### Text section ###
Sprint's route filters and Europe

Of course this is not always the case, and typically a public resource


space couples regulation with a tariff to achieve the ultimate outcome of fair
and equitable distribution. The radio spectrum is perhaps the best covered
territory here when looking at this space in relation to the policy debate over
IP address management.

In this debate we have to take care when we talk about charging for
registration, whether we are intending to:

a) cover the cost of administering a resource (such as .com)
b) trying to let a market set prices
c) trying to cover the national debt (as with spectrum auctions)

Let's just be very sure that if and when fees or prices for addresses are
agreed, that someone doesn't step up and claim the right to auction
addresses to cover the US budget deficit. There might be a few people in DC
that would think to do that.


It might be useful for people who are concerned about this, to write down
some scenarios that could develop if IP addresses were ever to become a
marketable commodity. By doing this you may discover that although there
is a worst-case scenario that is horrific, there is also a plausible
scenario that is not really so bad.

Some important factors to take into account when writing a scenario are
the following:

   1. IP addresses are not scarce. Someone recently posted some figures
      and I remember that only about 15% of the IPv4 space has been

   2. IP addresses will not be scarce in the future. This is because IPv6
      has a much larger address space and if IPv4 addresses seemed to be
      becoming scarce then that would be an impetus to deploy IPv6 faster.

   3. RFC1918 private network addresses do exist along with a large
      variety of tools to allow most people to get the Internet access
      they need by sharing a proxy server that reuires but a single
      IP host address.

   4. Many people get their Internet access via dialup to a provider who
      allocates them a dynamic address for the duration of their session.
      Thus, the total number of addresses needed is not clearly related
      to the number of hosts that require a connection.

   5. Services that appear to require a static host address that is
      globally routable (talk and similar tools) may not actually need
      this. Already there is at least one example of a system whereby you
      register at a central server that is on the net. Whenever your site
      is available, it's IP address is given to this server and when
      someone wants to call you, they do it via this server.

I think that all of the above would tend to depress the market value of IP
addresses, probably to the point where it is simply not worth paying for
them. Even if it were to be worth paying for them, I can't see a very high
market value being possible.

And if by some chance, the market value of IP addresses grew so high as to
be an impediment to the growth of the Internet, there are technologies
avaliable to the core providers (IPv6, IPv8, or something similar) that
they could use to release customers from the IP address sharks.
###
Task set:
[A] From the passage on IP address management, copy out the text from "In this debate" up to and including "with spectrum auctions)".
[B] In the passage on IP address management, what do providers give people who get Internet access via dialup?
[C] Does each statement agree with the passage on IP address management? Answer yes or no for each, and quote the words that decide it.
(i) IPv6 has a much larger address space.
(ii) The radio spectrum is the least covered territory in this area.
(iii) The writer expects IP addresses to reach a very high market value.
### Provided information ###
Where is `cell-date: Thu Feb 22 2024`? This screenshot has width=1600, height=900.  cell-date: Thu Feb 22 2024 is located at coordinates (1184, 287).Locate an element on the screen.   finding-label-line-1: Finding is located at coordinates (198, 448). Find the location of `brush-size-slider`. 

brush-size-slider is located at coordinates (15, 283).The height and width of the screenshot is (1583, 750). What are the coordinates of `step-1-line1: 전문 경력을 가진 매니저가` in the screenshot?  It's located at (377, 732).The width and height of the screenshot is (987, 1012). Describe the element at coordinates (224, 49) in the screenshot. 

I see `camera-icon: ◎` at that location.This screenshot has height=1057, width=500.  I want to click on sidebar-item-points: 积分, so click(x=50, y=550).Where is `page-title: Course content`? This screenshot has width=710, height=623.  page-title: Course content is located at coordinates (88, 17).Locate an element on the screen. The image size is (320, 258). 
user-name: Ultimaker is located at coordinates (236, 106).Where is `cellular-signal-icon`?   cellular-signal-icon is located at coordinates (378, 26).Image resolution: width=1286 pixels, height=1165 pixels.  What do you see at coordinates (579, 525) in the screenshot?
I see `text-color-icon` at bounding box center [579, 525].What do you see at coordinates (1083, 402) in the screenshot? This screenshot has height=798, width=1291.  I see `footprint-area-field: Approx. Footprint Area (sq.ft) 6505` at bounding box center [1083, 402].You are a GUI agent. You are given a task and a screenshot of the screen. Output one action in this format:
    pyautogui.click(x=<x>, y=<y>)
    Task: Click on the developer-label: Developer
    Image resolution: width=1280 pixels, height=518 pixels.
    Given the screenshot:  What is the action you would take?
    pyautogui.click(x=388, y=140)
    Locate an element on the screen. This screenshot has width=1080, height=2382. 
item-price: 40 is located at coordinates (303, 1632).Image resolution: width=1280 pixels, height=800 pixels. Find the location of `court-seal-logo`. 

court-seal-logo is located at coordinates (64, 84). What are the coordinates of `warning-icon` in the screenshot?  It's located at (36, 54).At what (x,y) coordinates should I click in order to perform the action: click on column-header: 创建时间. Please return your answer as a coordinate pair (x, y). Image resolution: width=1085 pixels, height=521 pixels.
###
Task solutions:
[A]
In this debate we have to take care when we talk about charging for
registration, whether we are intending to:

a) cover the cost of administering a resource (such as .com)
b) trying to let a market set prices
c) trying to cover the national debt (as with spectrum auctions)

[B] A dynamic address for the duration of their session.

[C]
(i) Yes: "IPv6 has a much larger address space"
(ii) No: "The radio spectrum is perhaps the best covered territory here"
(iii) No: "I can't see a very high market value being possible."